Khayreddine Debaya est l’un des coordinateurs de la campagne "Stop Pollution", qui se mobilise depuis 2012 dans l’objectif de mettre fin à toutes les formes de pollution dans la région de Gabès.
 
Il ne s’agit pas de la première fuite de gaz depuis le complexe chimique. Un incident similaire est arrivé en 2017, et les enfants d’une école voisine ont eu des difficultés respiratoires. Cela arrive en général en matinée, quand le redémarrage de l’unité ne se passe pas très bien. La plupart du temps, c’est de la fuite de dioxyde de soufre, qui émane de l’unité d’acide sulfurique. Cette fois, c’était du dioxyde d’azote, qui émanait de l’unité d’ammonitrate.
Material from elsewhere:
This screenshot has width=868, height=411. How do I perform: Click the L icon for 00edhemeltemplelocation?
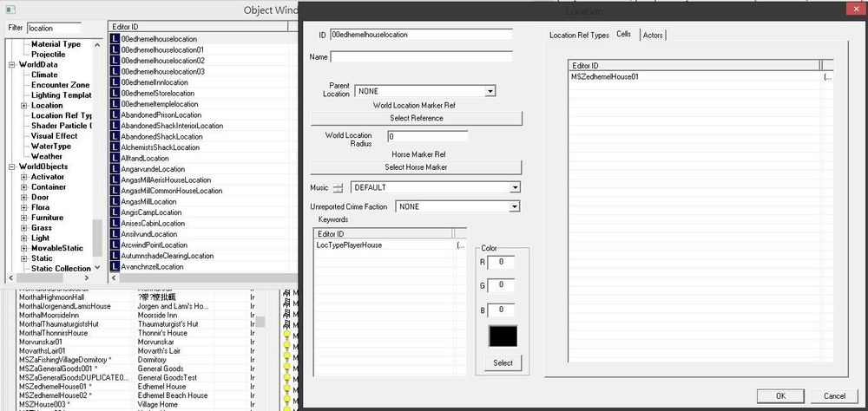(115, 104)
Le dioxyde d’azote est un gaz émis en cas de combustion, notamment par les moteurs à combustion (moteurs Diesel) et dans la production industrielle. Il a des effets sur l’environnement mais également sur l’appareil respiratoire des personnes qui s’y trouvent exposées à doses élevées (irritation, voire suffocation), ainsi que des effets cardiovasculaires.
 
Les émanations de gaz depuis les cheminées de l’usine sont permanentes. D’habitude, les doses sont faibles, alors ça ne se voit pas, même s’il y a toujours une odeur qui flotte dans l’air. Mais cette fois, le volume était tellement important qu’on le voyait s’échapper de l’usine. C’était une véritable vision d’horreur.

L’Agence nationale de protection de l’environnement (ANPE) a reconnu l’incident du mardi 22 janvier. Dans un communiqué officiel, elle se réfère aux déclarations de l’unité de production de l’usine qui reconnaît que d’importantes émanations de gaz ont lieu à chaque redémarrage de l’unité, mais que "les conditions météorologiques" ce jour-là ont "contribué à ce que le gaz ne se dilue pas dans l’air", sans donner plus d’explications. L’ANPE affirme par ailleurs qu’elle a pris "toutes les mesures réglementaires nécessaires" à l’encontre de la société, sans toutefois dire lesquelles. Elle dit également avoir demandé à celle-ci de faire le nécessaire "afin que ce genre d’incident ne se reproduise pas".

Le communiqué de l'ANPE.

Ce n’est pas normal que l’ANPE reprenne les justifications du complexe chimique dans son communiqué. Parler de "conditions météorologiques" est ridicule, alors que nous savons tous que le GCT ne respecte pas les normes sanitaires [un documentaire diffusé en avril 2018 sur la chaîne franco-allemande Arte pointait du doigt le non-respect des normes écologiques par le GCT, NDLR]. L’agence ne cesse de promettre des mesures qui n’arrivent toujours pas.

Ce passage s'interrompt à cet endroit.